Just as importantly, the wilderness would be held in trust as a legacy for future generations—not just a tourist’s semblance of wilderness—but the real deal, where life cycles played out, free from human encroachment.
“I’m a believer,” Bane has said time and again. And what he believes is that whatever changes are ahead, entire wilderness ecosystems need to be kept intact. He likens serving wilderness to protecting the Liberty Bell. “Whether or not I ever visit the Liberty Bell, I’ve inherited it and it’s my responsibility to help preserve it as a legacy of my Nation.”
It was a hard sell at times. Yet the moments like those on the gravel bar with the Koyukuk River wolves,were the moments that helped bolster the Banes’ fight to protect wild places for perpetuity. Enduring friendships, including those with the elders, also helped them weather the decades-long storm. Today, Bane is 80 years old, and his sky-blue eyes still flash with passion about the importance of preserving wilderness in the modern world.
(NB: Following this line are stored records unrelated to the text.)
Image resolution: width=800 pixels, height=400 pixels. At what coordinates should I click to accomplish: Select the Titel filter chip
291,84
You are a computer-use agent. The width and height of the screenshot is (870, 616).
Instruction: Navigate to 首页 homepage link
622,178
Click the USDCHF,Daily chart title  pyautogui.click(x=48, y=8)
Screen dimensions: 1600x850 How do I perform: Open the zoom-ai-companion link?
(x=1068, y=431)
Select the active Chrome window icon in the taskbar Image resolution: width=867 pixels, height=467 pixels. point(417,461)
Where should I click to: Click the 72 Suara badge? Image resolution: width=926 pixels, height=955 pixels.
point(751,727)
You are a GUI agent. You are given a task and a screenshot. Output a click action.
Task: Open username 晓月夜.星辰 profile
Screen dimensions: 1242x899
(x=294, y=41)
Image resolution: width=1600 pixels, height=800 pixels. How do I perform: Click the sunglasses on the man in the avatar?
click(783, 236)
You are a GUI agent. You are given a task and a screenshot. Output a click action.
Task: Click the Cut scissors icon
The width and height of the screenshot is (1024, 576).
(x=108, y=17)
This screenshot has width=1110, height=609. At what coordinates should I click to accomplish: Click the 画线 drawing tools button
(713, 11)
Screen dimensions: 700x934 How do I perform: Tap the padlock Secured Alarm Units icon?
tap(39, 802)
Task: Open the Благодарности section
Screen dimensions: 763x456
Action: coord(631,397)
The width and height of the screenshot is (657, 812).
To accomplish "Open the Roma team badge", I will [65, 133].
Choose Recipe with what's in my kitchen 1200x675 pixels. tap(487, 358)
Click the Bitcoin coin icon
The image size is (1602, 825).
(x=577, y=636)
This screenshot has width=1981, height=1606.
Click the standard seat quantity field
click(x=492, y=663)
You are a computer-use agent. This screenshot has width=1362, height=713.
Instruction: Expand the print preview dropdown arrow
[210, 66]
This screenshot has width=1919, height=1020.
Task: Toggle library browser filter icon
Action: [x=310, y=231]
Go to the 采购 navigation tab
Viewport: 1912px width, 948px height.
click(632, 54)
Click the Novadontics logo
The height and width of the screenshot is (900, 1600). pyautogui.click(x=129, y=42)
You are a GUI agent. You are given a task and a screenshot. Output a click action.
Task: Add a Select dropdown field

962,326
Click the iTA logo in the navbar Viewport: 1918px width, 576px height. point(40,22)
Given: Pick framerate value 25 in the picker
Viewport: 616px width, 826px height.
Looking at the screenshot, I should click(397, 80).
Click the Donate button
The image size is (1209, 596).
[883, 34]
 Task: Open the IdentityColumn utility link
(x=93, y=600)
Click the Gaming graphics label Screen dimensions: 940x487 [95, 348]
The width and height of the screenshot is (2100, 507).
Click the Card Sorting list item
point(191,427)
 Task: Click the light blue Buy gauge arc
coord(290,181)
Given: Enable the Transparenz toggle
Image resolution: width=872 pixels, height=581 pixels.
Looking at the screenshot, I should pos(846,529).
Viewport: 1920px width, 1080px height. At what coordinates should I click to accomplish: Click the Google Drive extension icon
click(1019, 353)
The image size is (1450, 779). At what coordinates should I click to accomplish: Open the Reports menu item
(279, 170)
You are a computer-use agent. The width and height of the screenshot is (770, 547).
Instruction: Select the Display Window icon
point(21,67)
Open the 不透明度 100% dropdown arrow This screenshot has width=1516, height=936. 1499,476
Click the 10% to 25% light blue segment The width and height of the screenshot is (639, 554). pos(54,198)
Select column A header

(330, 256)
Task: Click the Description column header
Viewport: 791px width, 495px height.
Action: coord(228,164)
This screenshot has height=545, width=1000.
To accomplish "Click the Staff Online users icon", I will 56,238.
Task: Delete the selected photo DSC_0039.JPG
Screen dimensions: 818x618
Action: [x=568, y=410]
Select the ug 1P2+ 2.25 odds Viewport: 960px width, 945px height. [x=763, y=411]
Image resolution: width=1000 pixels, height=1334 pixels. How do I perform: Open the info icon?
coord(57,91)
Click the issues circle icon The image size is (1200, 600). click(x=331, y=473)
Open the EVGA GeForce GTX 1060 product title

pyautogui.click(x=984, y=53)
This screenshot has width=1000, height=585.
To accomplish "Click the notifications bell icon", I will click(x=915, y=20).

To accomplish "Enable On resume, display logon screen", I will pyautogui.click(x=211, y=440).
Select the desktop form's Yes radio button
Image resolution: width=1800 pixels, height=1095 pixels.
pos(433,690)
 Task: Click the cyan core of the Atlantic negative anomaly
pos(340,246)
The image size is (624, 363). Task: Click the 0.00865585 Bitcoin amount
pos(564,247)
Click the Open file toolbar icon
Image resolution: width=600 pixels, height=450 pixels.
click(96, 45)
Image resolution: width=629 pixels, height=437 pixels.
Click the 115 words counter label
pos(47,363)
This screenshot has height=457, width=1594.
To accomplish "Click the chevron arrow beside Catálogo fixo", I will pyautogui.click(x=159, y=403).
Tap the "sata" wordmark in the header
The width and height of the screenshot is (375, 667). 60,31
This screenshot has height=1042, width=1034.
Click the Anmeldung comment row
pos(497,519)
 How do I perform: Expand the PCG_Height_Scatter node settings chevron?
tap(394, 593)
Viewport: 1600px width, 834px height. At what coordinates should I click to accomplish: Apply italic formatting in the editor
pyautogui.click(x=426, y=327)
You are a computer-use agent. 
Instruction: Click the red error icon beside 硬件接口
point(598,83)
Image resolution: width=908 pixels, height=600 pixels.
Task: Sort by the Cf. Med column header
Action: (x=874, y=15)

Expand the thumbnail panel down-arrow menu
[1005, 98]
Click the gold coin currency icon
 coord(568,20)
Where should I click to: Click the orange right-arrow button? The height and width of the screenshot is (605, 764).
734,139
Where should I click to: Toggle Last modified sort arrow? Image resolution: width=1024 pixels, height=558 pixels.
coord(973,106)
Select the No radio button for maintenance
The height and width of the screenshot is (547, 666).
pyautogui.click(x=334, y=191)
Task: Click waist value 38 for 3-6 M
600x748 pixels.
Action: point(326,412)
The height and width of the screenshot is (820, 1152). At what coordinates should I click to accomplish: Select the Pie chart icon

He has volumes of journals, stacks of newspaper articles, and hundreds of photos that document his and Barbara’s journey from idealistic young school teachers to strong and sometimes controversial voices for wilderness.
Amidst the memories and the mementos of that early struggle, he says, “Humans have spent more than ninety-eight percent of their history being molded by the forces of untamed Nature … There must be places where the heart of true wildness can continue to beat without technological and bureaucratic pacemakers that diminish wildness for the sake of human convenience. We should be willing to check human actions that ultimately destroy or diminish these last remaining wild places and treat Nature with respect and even reverence.”
Change may be inevitable, especially as the most recent administration unravels many of the protections that were put into place during that tumultuous period in Alaska and environmental history. Yet change can only be sustainable when it is placed in the context of respect for the land, a willingness to preserve our wilderness heritage, and a commitment to be forward-thinking stewards of the earth.